[What to work on] Quote every entry word for word.

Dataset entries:
*** Begin section ***

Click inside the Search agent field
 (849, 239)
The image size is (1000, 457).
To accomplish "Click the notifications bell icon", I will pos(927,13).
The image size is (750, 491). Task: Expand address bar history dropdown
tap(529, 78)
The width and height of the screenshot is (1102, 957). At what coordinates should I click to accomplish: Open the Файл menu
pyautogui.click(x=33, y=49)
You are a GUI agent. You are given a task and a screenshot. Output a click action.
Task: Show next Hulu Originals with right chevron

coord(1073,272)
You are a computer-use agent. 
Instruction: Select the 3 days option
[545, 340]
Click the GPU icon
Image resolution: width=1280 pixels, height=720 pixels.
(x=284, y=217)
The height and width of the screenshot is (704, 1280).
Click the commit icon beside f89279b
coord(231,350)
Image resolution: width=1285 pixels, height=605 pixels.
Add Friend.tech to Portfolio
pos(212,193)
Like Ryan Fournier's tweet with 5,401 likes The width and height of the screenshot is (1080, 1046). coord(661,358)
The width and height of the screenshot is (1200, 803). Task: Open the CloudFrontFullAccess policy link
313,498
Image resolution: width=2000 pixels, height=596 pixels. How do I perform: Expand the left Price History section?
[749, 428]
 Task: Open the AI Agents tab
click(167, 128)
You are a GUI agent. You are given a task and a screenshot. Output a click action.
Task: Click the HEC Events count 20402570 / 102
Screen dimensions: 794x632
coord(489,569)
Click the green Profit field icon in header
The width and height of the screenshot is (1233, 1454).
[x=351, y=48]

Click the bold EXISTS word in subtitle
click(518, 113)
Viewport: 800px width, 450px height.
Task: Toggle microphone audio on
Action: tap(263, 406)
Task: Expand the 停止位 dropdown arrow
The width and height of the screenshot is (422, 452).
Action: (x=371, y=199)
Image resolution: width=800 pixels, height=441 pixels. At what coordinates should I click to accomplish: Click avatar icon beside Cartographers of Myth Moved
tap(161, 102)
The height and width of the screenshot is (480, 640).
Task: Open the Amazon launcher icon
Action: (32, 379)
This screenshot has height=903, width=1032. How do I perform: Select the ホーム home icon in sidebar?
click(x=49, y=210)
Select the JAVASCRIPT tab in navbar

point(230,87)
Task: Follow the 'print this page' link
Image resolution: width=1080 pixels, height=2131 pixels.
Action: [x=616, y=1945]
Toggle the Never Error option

*** End section ***

[Task result]
Click inside the Search agent field
 (849, 239)
The image size is (1000, 457).
To accomplish "Click the notifications bell icon", I will pos(927,13).
The image size is (750, 491). Task: Expand address bar history dropdown
tap(529, 78)
The width and height of the screenshot is (1102, 957). At what coordinates should I click to accomplish: Open the Файл menu
pyautogui.click(x=33, y=49)
You are a GUI agent. You are given a task and a screenshot. Output a click action.
Task: Show next Hulu Originals with right chevron

coord(1073,272)
You are a computer-use agent. 
Instruction: Select the 3 days option
[545, 340]
Click the GPU icon
Image resolution: width=1280 pixels, height=720 pixels.
(x=284, y=217)
The height and width of the screenshot is (704, 1280).
Click the commit icon beside f89279b
coord(231,350)
Image resolution: width=1285 pixels, height=605 pixels.
Add Friend.tech to Portfolio
pos(212,193)
Like Ryan Fournier's tweet with 5,401 likes The width and height of the screenshot is (1080, 1046). coord(661,358)
The width and height of the screenshot is (1200, 803). Task: Open the CloudFrontFullAccess policy link
313,498
Image resolution: width=2000 pixels, height=596 pixels. How do I perform: Expand the left Price History section?
[749, 428]
 Task: Open the AI Agents tab
click(167, 128)
You are a GUI agent. You are given a task and a screenshot. Output a click action.
Task: Click the HEC Events count 20402570 / 102
Screen dimensions: 794x632
coord(489,569)
Click the green Profit field icon in header
The width and height of the screenshot is (1233, 1454).
[x=351, y=48]

Click the bold EXISTS word in subtitle
click(518, 113)
Viewport: 800px width, 450px height.
Task: Toggle microphone audio on
Action: tap(263, 406)
Task: Expand the 停止位 dropdown arrow
The width and height of the screenshot is (422, 452).
Action: (x=371, y=199)
Image resolution: width=800 pixels, height=441 pixels. At what coordinates should I click to accomplish: Click avatar icon beside Cartographers of Myth Moved
tap(161, 102)
The height and width of the screenshot is (480, 640).
Task: Open the Amazon launcher icon
Action: (32, 379)
This screenshot has height=903, width=1032. How do I perform: Select the ホーム home icon in sidebar?
click(x=49, y=210)
Select the JAVASCRIPT tab in navbar

point(230,87)
Task: Follow the 'print this page' link
Image resolution: width=1080 pixels, height=2131 pixels.
Action: [x=616, y=1945]
Toggle the Never Error option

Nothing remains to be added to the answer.